[Raw records]
┌────────

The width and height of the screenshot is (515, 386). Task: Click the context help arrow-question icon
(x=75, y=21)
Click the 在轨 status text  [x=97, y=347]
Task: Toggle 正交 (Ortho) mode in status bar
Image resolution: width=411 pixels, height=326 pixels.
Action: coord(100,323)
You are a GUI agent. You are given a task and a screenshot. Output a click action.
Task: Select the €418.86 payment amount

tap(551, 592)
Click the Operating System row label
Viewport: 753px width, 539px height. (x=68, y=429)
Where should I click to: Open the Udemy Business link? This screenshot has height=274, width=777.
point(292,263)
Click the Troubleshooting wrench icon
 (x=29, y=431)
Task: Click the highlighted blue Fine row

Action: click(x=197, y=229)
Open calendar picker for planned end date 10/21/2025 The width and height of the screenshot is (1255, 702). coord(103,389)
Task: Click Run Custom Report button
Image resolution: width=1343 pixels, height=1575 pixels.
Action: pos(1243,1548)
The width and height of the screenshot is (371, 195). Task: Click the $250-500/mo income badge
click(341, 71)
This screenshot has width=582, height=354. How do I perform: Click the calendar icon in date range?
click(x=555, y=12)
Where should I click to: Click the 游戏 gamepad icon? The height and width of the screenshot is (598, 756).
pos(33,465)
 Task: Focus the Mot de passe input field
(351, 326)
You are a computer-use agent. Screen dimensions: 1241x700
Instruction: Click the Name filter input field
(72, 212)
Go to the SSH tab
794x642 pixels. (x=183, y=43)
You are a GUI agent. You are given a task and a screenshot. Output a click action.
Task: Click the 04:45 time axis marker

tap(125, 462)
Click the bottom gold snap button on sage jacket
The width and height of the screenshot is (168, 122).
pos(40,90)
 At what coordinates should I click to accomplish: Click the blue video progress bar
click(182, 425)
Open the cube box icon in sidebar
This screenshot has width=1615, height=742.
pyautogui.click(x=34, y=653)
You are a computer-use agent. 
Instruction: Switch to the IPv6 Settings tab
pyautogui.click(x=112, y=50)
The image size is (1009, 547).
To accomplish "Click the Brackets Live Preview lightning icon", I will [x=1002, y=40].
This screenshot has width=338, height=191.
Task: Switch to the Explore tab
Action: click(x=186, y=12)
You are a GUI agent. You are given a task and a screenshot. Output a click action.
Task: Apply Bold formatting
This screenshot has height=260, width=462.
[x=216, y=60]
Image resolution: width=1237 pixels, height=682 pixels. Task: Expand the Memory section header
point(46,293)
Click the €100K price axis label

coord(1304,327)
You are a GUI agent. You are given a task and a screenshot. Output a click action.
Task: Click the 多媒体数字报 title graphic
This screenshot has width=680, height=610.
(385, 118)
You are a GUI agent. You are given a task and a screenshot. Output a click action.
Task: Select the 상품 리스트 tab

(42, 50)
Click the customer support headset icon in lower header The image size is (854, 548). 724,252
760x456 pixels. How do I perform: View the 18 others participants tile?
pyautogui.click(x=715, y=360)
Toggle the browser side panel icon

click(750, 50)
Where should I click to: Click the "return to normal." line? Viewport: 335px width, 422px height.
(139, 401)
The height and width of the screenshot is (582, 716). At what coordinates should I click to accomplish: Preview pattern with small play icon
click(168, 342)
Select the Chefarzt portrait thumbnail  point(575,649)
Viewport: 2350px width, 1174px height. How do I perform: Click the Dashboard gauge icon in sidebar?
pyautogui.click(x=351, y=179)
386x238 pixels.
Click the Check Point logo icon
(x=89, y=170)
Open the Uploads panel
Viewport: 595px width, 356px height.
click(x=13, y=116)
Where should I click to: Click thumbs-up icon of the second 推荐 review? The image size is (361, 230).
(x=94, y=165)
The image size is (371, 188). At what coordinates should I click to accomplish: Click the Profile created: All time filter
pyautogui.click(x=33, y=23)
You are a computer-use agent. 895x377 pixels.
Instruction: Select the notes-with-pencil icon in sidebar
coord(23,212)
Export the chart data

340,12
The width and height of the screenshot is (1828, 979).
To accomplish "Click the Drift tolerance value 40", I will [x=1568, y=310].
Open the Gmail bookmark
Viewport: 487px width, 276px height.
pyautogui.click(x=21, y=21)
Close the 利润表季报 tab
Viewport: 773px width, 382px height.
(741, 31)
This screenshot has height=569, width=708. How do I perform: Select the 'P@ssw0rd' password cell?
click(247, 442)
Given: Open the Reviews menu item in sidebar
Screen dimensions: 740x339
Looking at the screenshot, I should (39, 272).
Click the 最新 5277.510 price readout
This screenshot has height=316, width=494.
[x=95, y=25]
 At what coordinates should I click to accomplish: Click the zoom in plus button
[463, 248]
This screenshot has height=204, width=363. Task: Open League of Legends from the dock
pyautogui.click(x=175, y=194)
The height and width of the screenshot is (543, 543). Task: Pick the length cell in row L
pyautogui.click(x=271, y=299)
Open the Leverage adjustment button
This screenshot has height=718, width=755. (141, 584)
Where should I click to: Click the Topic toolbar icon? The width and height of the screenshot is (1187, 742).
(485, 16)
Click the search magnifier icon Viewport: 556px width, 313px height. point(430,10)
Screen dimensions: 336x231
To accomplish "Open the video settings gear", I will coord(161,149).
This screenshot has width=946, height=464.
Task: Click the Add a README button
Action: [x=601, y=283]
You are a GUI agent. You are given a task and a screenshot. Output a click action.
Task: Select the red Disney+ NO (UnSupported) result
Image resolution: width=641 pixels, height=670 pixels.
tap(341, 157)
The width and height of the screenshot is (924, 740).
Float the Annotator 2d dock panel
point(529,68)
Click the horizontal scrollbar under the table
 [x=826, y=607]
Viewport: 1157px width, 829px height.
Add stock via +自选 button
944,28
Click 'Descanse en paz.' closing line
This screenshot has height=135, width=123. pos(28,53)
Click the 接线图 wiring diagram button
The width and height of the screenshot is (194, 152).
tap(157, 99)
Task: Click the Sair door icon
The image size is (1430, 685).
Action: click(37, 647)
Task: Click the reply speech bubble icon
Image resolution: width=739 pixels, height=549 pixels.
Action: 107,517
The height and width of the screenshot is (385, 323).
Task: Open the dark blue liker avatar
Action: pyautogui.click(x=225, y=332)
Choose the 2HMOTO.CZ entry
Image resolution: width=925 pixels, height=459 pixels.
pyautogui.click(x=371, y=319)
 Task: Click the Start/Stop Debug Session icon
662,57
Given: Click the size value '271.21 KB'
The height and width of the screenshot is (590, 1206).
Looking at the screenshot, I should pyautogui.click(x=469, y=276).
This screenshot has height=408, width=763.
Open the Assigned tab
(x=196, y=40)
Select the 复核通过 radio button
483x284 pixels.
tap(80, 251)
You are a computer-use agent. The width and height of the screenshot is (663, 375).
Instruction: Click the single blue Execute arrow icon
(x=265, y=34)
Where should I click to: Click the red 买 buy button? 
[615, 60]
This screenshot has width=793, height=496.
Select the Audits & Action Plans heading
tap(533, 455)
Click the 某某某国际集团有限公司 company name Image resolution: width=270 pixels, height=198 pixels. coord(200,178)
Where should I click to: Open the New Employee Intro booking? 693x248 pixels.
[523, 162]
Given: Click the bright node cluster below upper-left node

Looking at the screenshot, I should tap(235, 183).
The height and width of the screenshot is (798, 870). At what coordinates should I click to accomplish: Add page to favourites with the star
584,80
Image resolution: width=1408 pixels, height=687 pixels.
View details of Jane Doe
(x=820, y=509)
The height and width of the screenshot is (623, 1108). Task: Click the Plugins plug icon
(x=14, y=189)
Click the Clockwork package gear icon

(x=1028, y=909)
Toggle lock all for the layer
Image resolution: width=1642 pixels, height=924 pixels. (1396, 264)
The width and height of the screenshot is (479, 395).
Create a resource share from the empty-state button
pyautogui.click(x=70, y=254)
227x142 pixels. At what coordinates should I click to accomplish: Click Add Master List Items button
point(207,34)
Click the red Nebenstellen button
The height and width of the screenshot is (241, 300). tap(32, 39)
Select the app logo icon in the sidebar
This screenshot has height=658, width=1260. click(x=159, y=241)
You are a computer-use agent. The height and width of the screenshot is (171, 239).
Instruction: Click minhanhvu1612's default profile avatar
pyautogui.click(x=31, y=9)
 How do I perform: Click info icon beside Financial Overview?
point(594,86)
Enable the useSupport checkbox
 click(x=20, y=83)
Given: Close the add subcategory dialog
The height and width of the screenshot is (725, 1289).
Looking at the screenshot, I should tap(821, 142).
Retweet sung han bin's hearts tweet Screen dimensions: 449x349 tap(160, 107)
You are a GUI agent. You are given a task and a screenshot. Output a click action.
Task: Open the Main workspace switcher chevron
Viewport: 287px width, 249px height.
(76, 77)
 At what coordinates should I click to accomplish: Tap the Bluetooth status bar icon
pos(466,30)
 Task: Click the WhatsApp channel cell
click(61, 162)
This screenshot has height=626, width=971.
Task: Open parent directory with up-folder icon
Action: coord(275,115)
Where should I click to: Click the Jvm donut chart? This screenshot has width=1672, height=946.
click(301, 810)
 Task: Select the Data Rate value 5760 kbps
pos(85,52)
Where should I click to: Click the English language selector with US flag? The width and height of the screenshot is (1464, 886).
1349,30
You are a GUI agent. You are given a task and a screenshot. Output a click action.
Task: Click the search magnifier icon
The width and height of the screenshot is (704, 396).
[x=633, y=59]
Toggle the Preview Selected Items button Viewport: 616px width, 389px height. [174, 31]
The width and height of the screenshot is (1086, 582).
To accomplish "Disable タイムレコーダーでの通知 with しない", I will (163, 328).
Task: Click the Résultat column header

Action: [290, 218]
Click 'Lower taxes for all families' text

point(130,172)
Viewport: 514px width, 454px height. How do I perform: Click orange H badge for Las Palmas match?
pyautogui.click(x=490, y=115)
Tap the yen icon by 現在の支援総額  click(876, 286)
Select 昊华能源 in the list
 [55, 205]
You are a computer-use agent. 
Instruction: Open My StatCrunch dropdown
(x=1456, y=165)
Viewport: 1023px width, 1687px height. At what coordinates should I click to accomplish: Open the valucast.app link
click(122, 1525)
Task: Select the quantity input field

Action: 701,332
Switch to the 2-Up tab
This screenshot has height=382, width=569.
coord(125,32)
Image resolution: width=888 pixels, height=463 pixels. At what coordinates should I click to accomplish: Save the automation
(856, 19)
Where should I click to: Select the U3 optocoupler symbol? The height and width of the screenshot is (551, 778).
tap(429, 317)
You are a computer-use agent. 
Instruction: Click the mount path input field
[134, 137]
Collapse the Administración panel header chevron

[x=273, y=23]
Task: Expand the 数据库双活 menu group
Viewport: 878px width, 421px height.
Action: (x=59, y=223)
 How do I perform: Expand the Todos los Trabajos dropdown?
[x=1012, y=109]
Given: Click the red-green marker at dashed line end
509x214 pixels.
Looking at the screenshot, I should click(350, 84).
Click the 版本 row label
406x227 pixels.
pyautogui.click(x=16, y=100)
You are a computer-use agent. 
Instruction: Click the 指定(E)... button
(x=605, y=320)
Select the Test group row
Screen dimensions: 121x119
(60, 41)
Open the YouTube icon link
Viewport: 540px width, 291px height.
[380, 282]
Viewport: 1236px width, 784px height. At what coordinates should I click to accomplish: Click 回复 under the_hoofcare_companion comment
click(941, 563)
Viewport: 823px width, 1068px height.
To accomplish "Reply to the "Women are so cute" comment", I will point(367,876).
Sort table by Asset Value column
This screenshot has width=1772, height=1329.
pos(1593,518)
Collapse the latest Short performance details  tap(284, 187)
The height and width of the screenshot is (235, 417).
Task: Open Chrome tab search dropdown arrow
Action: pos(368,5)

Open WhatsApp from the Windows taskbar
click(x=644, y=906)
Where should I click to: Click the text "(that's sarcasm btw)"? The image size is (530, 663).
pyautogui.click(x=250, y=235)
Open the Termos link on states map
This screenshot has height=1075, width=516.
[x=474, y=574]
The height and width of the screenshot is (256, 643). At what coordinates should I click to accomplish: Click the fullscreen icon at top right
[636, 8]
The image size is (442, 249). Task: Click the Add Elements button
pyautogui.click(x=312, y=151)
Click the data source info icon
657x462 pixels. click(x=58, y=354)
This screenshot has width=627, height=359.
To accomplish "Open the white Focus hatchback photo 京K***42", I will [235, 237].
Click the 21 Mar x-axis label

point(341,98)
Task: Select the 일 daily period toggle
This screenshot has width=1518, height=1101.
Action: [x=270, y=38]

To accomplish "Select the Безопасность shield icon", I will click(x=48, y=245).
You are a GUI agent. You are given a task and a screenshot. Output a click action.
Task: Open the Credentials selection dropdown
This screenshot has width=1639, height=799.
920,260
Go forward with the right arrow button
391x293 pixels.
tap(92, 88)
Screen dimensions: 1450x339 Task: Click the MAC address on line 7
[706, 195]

└────────

▶ [What is needed] In the records, reproduce the stretch from the line containing "Where should I click to: Click the Topic" through the line containing "Action: click(37, 647)", replacing every "icon" with "symbol" and leaving everything else unchanged. Give only those lines.

▶ [Output for this exercise]
Where should I click to: Click the Topic toolbar symbol? The width and height of the screenshot is (1187, 742).
(485, 16)
Click the search magnifier symbol Viewport: 556px width, 313px height. point(430,10)
Screen dimensions: 336x231
To accomplish "Open the video settings gear", I will coord(161,149).
This screenshot has width=946, height=464.
Task: Click the Add a README button
Action: [x=601, y=283]
You are a GUI agent. You are given a task and a screenshot. Output a click action.
Task: Select the red Disney+ NO (UnSupported) result
Image resolution: width=641 pixels, height=670 pixels.
tap(341, 157)
The width and height of the screenshot is (924, 740).
Float the Annotator 2d dock panel
point(529,68)
Click the horizontal scrollbar under the table
 [x=826, y=607]
Viewport: 1157px width, 829px height.
Add stock via +自选 button
944,28
Click 'Descanse en paz.' closing line
This screenshot has height=135, width=123. pos(28,53)
Click the 接线图 wiring diagram button
The width and height of the screenshot is (194, 152).
tap(157, 99)
Task: Click the Sair door symbol
The image size is (1430, 685).
Action: click(37, 647)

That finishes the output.